Design system to detect privacy-leak records
Company: TikTok
Role: Software Engineer
Category: ML System Design
Difficulty: medium
Interview Round: Technical Screen
You are given a very large database that contains user data (both structured fields and unstructured text such as logs, messages, and documents). The company wants to automatically:
1. **Identify records that may contain privacy-sensitive or PII (personally identifiable information)**, such as names, phone numbers, email addresses, or more subtle leaks (e.g., combinations of attributes that uniquely identify a person).

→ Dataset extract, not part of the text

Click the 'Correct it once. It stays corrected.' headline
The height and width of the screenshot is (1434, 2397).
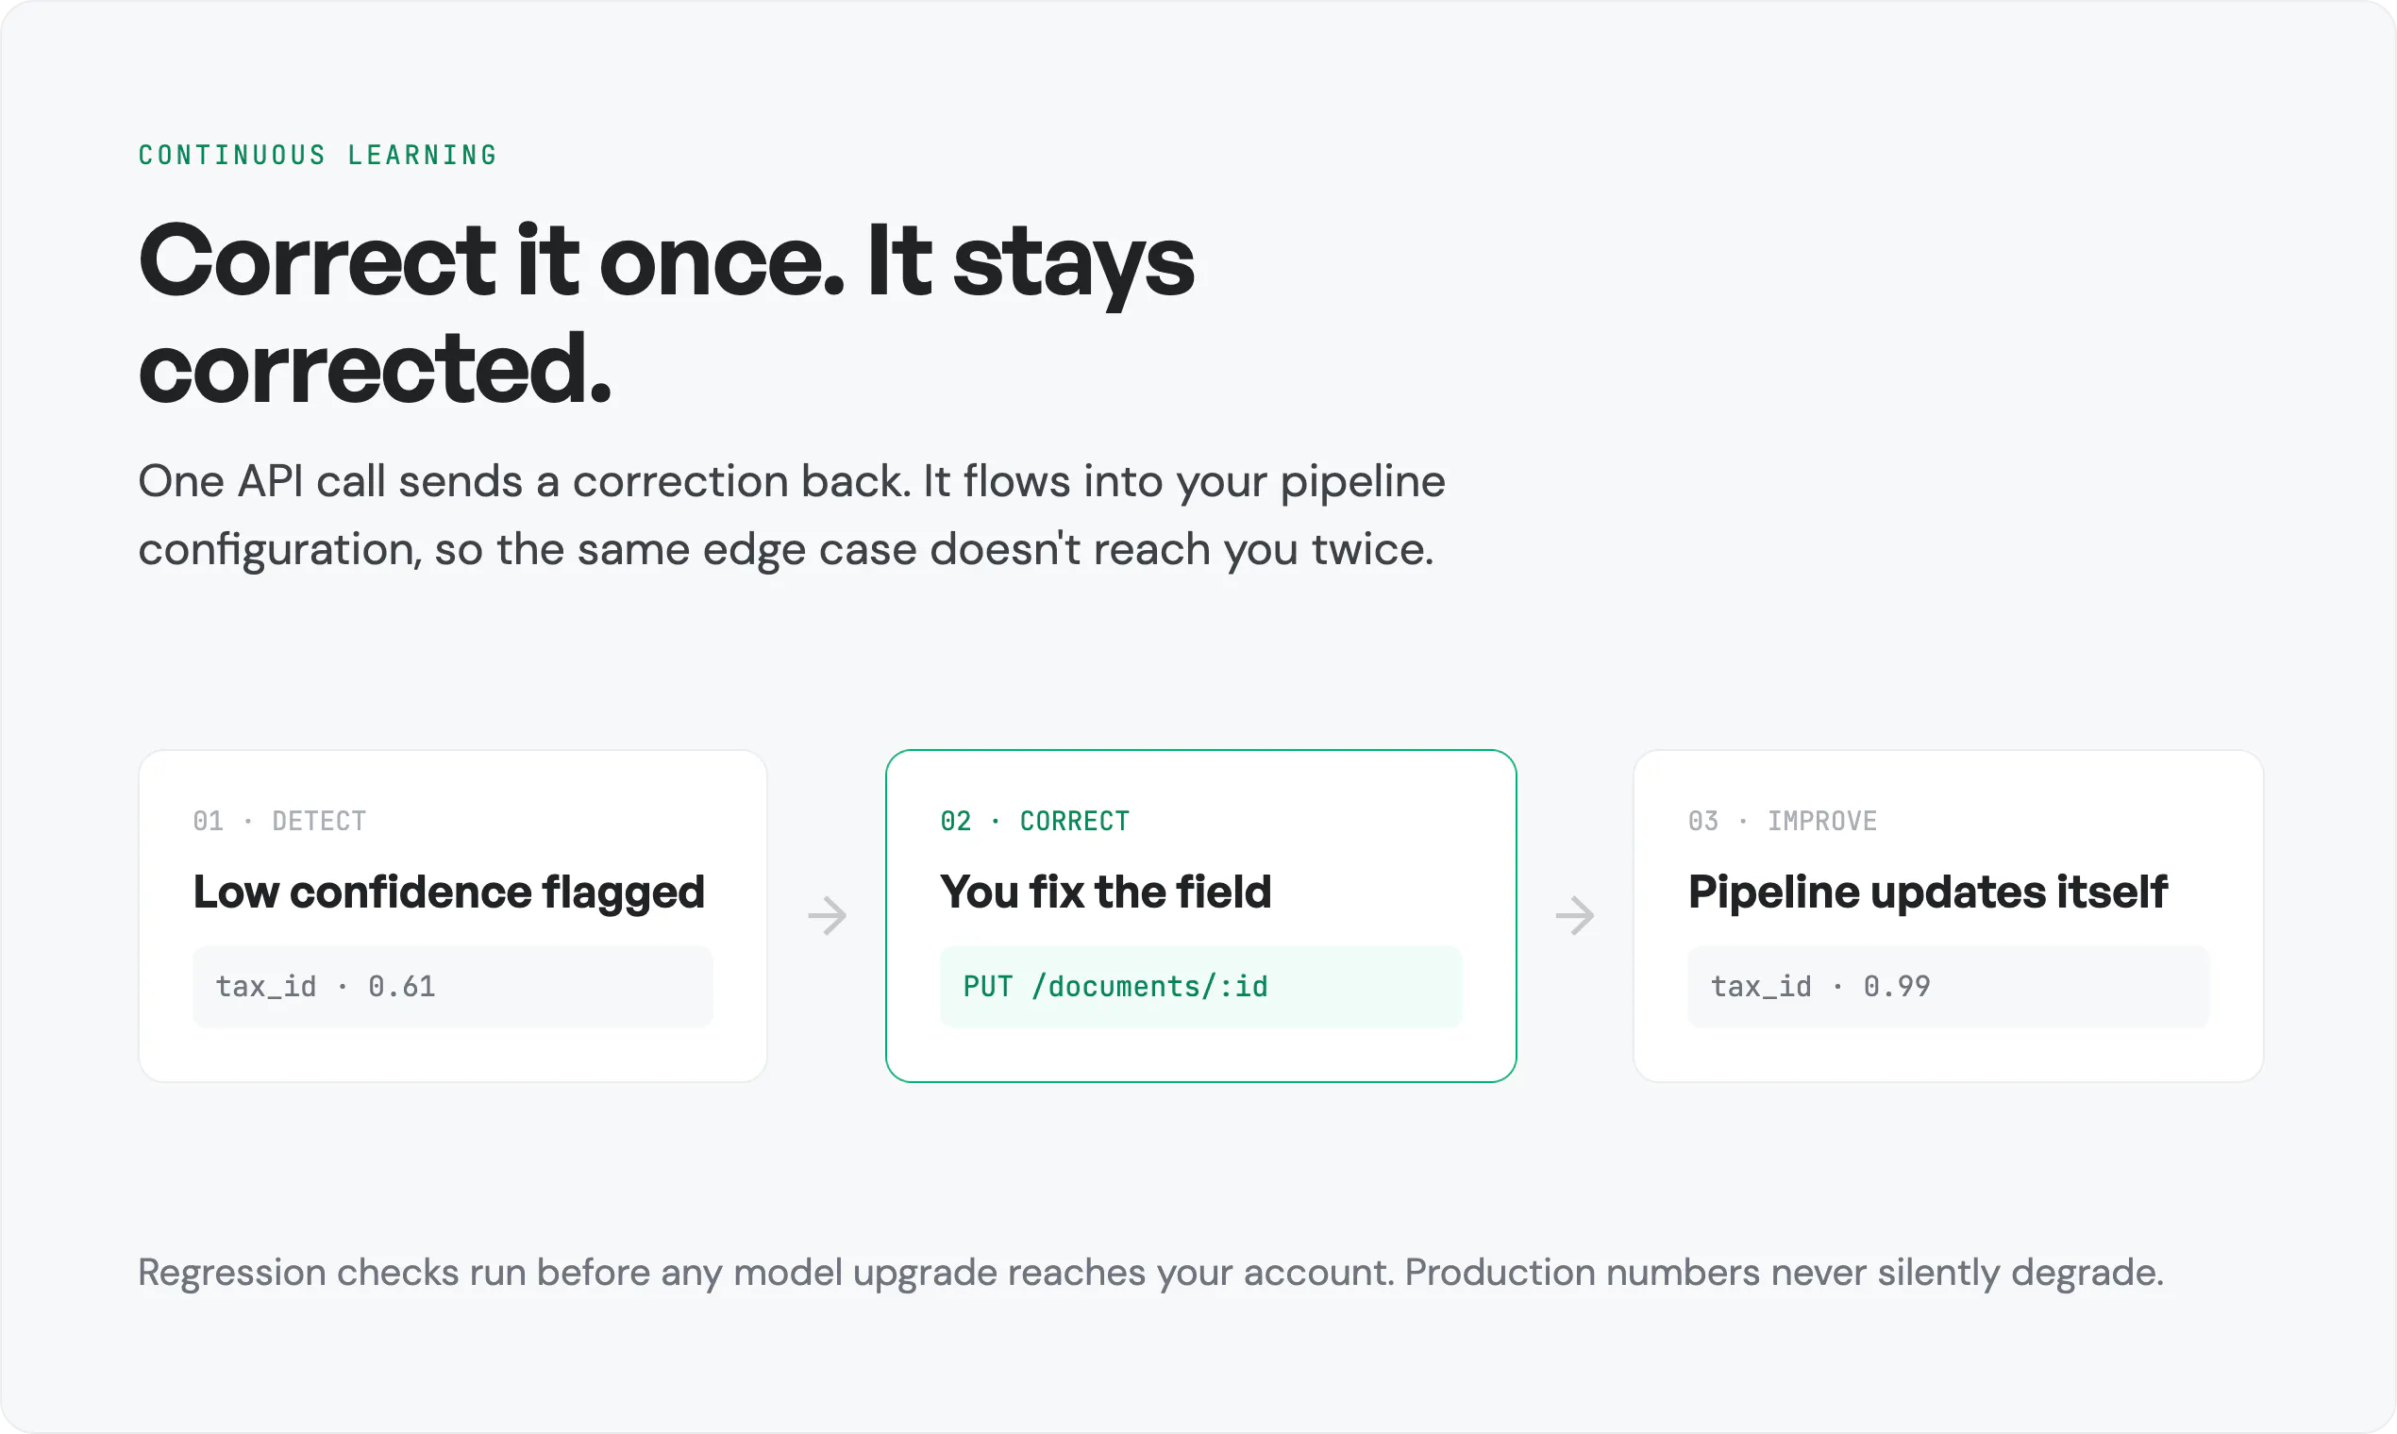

2. **Classify** these records by type and severity of privacy risk.
You may use traditional ML, deep learning, and LLM-based approaches (e.g., retrieval-augmented generation, RAG).
Design an end-to-end system that solves this problem. In your design, describe:
- Functional and non-functional requirements.
- High-level architecture and main components.
- How you detect and classify privacy leaks (including any rule-based, ML, and LLM/RAG parts).
- How the system scales to large datasets.
- How you evaluate quality (precision/recall) and build a feedback loop.
- Any privacy or security concerns in the detection pipeline itself.
Assume the database could have billions of rows, with multiple data sources and schemas.
Quick Answer: This question evaluates a candidate's ability to design scalable ML-driven systems for detecting and classifying privacy-sensitive and PII-containing records across structured and unstructured data, testing competencies in data engineering, machine learning (including deep learning and LLM/RAG integrations), system architecture, and privacy/security considerations. It is commonly asked to probe reasoning about functional and non-functional requirements, trade-offs in detection and classification approaches, evaluation metrics like precision and recall, feedback loops and operational scaling, and it falls under ML system design with a practical, application-level focus rather than purely conceptual abstraction.